I have a big text file that needs to be processed. I first read all text into a list and then use ThreadPoolExecutor to start multiple threads to process it. The two functions called in process_text() are not listed here: is_channel and get_relations().
I am on Mac and my observations show that it doesn't really speed up the processing (cpu with 8 cores, only 15% cpu is used). If there is a performance bottleneck in either the function is_channel or get_relations, then the multithreading won't help much. Is that the reason for no performance gain? Should I try to use multiprocessing to speed up instead of multithreading?

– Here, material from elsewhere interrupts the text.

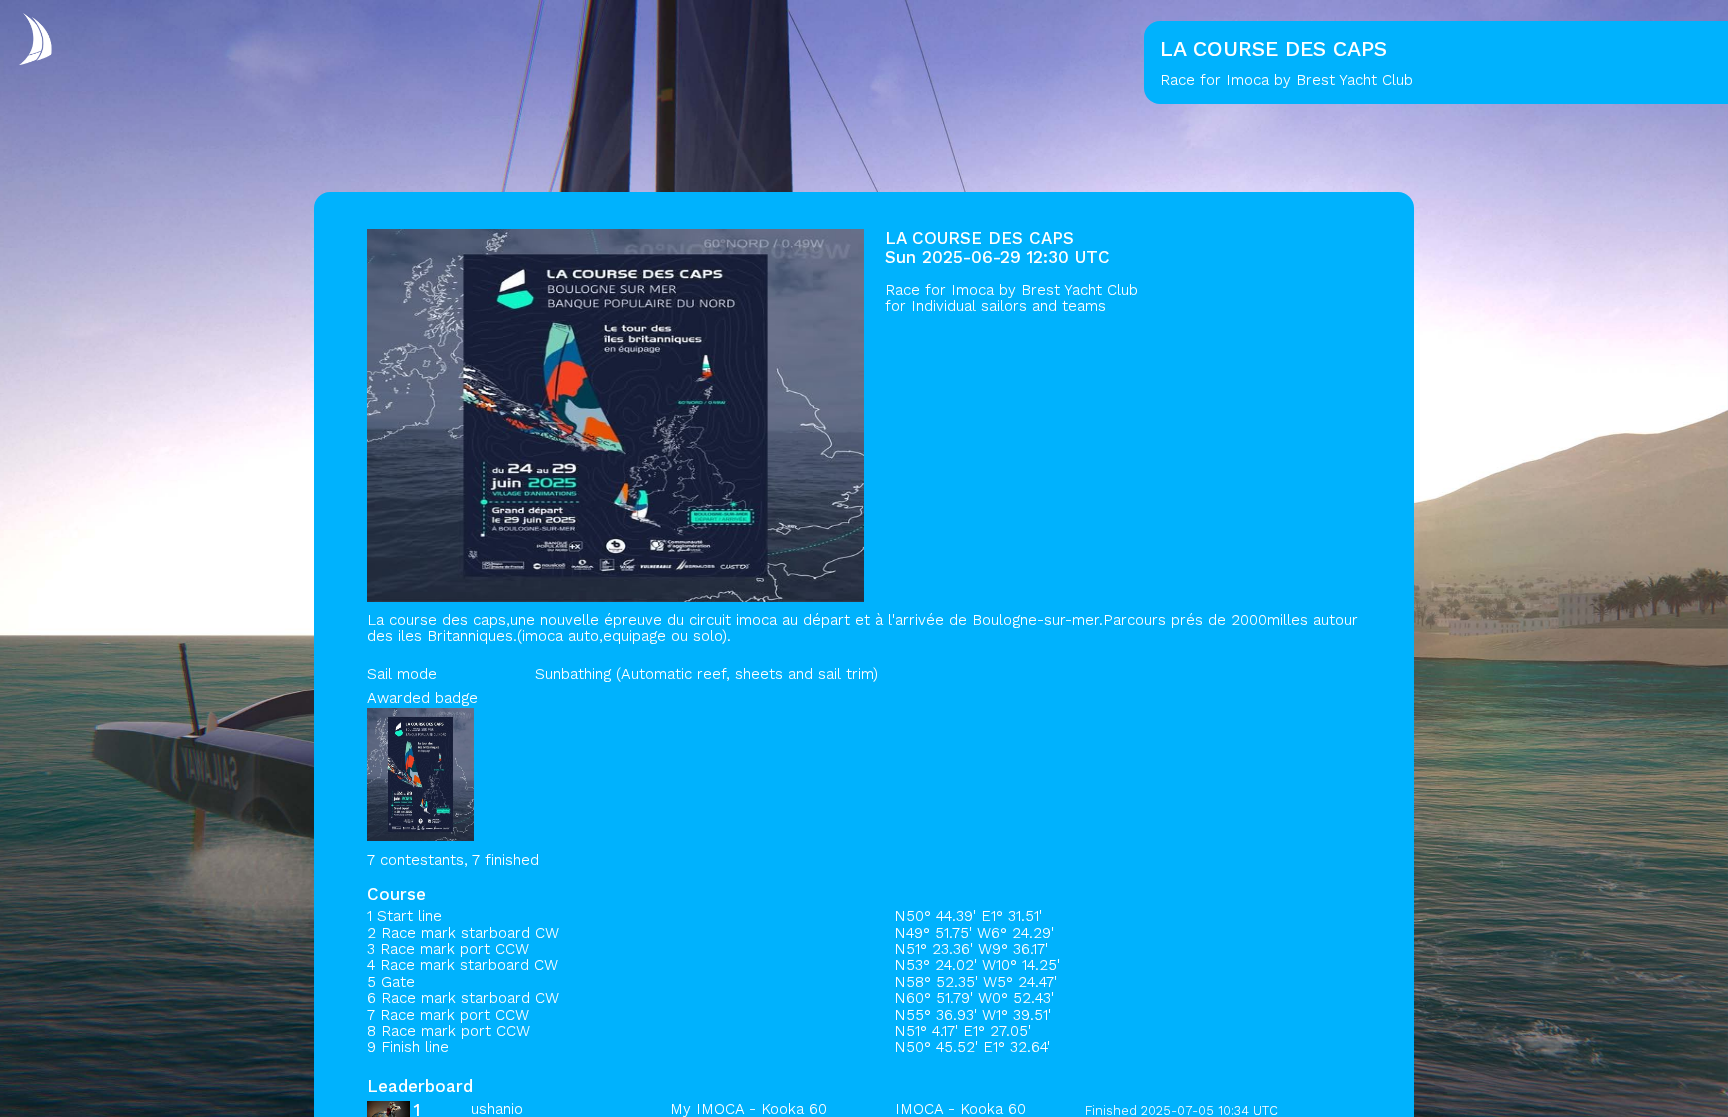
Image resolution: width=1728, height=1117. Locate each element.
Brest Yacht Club (1079, 290)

def process_file(file_name):
all_lines = []
with open(file_name, 'r', encoding='utf8') as f:
for index, line in enumerate(f):
line = line.strip()
all_lines.append(line)
# Classify text
all_results = []
with ThreadPoolExecutor(max_workers=10) as executor:
for index, result in enumerate(executor.map(process_text, all_lines, itertools.repeat(channel))):
all_results.append(result)
for index, entities_relations_list in enumerate(all_results):
# print out results
def process_text(text, channel):
global channel_text
global non_channel_text
is_right_channel = is_channel(text, channel)
entities = ()
relations = None
entities_relations_list = set()
entities_relations_list.add((entities, relations))
if is_right_channel:
channel_text += 1
entities_relations_list = get_relations(text, channel)
return (text, entities_relations_list, is_right_channel)
non_channel_text += 1
return (text, entities_relations_list, is_right_channel)